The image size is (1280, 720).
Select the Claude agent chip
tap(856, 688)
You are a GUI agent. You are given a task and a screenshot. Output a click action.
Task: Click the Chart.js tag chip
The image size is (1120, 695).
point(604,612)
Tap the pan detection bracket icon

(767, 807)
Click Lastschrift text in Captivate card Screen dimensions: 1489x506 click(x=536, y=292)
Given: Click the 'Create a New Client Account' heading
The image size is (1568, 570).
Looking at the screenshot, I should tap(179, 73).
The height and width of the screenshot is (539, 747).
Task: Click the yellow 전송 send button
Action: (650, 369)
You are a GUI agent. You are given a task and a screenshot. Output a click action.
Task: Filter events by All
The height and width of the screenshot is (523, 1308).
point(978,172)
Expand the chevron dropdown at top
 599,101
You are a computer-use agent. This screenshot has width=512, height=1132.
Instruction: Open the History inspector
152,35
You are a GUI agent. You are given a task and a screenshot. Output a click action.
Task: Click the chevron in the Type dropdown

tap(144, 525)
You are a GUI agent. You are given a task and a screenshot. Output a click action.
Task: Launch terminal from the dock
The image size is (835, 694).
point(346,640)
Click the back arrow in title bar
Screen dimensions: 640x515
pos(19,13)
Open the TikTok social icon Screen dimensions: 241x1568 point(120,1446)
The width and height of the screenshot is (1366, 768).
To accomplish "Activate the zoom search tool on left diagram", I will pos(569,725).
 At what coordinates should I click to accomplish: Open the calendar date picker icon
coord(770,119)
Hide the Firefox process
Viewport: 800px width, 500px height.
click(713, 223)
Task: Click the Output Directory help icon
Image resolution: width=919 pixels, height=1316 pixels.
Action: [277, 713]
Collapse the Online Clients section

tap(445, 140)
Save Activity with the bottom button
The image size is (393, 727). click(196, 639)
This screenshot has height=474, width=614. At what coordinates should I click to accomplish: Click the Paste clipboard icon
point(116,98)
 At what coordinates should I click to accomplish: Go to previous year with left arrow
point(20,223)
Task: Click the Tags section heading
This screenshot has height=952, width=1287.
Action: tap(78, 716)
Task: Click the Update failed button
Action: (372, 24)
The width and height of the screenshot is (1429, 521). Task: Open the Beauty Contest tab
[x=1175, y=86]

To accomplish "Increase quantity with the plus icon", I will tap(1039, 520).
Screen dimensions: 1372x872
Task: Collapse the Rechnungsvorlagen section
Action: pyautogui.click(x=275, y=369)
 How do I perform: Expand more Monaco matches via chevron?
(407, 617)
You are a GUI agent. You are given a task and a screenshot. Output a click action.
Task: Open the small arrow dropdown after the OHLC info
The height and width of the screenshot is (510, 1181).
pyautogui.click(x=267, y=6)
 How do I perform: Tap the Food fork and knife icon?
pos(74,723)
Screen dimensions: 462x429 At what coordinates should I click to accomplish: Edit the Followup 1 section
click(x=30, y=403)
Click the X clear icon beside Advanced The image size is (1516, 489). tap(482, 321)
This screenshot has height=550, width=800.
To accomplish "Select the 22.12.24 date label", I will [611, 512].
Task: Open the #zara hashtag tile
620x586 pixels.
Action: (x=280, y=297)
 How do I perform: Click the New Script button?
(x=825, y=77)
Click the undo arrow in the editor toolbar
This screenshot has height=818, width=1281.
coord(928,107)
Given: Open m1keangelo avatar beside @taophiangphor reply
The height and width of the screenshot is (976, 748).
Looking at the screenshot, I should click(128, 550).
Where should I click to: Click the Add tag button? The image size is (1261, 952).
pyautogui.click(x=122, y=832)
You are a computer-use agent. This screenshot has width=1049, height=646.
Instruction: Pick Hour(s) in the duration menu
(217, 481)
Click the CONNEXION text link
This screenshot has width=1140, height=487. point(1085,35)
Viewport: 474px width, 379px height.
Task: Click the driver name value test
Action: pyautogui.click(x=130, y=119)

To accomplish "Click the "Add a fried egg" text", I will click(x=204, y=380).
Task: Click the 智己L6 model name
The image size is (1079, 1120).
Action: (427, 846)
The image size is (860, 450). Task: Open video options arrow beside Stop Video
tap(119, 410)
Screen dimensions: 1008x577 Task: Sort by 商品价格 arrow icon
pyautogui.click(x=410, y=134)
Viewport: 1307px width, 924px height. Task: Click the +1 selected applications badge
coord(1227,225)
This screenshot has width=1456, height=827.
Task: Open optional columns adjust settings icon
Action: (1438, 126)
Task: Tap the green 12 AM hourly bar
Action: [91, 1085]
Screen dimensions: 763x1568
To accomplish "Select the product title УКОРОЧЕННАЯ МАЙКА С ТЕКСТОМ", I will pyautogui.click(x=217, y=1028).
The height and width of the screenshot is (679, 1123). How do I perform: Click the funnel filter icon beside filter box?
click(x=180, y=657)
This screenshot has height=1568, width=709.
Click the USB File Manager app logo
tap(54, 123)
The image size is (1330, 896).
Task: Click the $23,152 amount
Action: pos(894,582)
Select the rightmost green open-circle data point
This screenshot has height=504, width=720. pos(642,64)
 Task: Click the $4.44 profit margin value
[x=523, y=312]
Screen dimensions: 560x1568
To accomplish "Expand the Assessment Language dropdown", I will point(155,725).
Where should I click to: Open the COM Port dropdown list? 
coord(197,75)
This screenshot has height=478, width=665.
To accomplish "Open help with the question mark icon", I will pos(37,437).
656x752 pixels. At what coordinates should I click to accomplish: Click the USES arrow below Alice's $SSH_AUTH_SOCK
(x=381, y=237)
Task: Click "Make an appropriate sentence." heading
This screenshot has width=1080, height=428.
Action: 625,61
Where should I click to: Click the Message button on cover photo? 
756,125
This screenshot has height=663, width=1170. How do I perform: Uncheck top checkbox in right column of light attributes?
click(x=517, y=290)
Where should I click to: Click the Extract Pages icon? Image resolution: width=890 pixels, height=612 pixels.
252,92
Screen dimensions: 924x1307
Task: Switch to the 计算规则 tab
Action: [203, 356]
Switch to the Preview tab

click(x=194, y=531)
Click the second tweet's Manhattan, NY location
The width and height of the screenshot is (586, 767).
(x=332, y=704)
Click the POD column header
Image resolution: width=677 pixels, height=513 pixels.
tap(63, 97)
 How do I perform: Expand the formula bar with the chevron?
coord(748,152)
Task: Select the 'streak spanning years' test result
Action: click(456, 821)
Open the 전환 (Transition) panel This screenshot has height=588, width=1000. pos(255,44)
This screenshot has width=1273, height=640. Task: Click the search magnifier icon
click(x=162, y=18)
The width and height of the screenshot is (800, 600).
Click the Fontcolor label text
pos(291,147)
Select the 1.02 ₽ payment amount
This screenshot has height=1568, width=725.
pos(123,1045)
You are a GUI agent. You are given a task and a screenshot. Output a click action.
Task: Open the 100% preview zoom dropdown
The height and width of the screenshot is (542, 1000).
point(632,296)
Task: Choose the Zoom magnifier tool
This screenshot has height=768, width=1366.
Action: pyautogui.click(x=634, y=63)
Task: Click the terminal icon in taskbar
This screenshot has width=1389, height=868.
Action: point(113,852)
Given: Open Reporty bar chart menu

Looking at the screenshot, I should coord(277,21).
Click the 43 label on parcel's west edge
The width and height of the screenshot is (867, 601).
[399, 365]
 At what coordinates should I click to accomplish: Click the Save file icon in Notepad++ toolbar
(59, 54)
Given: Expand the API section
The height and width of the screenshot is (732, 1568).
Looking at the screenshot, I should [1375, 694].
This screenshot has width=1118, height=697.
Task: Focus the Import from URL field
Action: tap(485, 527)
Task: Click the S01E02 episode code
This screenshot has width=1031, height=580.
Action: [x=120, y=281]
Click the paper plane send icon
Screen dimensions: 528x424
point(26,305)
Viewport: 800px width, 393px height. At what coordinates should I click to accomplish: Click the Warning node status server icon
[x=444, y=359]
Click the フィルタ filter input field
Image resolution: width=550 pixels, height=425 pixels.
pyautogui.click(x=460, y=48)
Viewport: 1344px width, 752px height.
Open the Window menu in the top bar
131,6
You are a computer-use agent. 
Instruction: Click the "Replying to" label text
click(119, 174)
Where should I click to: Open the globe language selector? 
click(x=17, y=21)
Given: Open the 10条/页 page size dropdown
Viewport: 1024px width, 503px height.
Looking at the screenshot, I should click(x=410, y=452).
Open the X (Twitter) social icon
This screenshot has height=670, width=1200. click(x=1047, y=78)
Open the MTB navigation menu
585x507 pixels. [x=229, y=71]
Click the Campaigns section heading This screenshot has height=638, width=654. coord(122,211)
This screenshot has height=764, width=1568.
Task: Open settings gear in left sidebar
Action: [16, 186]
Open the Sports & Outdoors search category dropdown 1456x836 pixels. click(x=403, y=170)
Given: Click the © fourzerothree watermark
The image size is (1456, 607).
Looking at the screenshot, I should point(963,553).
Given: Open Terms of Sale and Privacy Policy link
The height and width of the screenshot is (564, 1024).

# # # #

● The problem
Would you please repeat exactly the lines above, starting at the line with "Screen dimensions: 1008x577" and stopping at the line with "This screenshot has height=478, width=665.", both included?

● Finished task
Screen dimensions: 1008x577 Task: Sort by 商品价格 arrow icon
pyautogui.click(x=410, y=134)
Viewport: 1307px width, 924px height. Task: Click the +1 selected applications badge
coord(1227,225)
This screenshot has width=1456, height=827.
Task: Open optional columns adjust settings icon
Action: (1438, 126)
Task: Tap the green 12 AM hourly bar
Action: [91, 1085]
Screen dimensions: 763x1568
To accomplish "Select the product title УКОРОЧЕННАЯ МАЙКА С ТЕКСТОМ", I will pyautogui.click(x=217, y=1028).
The height and width of the screenshot is (679, 1123). How do I perform: Click the funnel filter icon beside filter box?
click(x=180, y=657)
This screenshot has height=1568, width=709.
Click the USB File Manager app logo
tap(54, 123)
The image size is (1330, 896).
Task: Click the $23,152 amount
Action: pos(894,582)
Select the rightmost green open-circle data point
This screenshot has height=504, width=720. pos(642,64)
 Task: Click the $4.44 profit margin value
[x=523, y=312]
Screen dimensions: 560x1568
To accomplish "Expand the Assessment Language dropdown", I will point(155,725).
Where should I click to: Open the COM Port dropdown list? 
coord(197,75)
This screenshot has height=478, width=665.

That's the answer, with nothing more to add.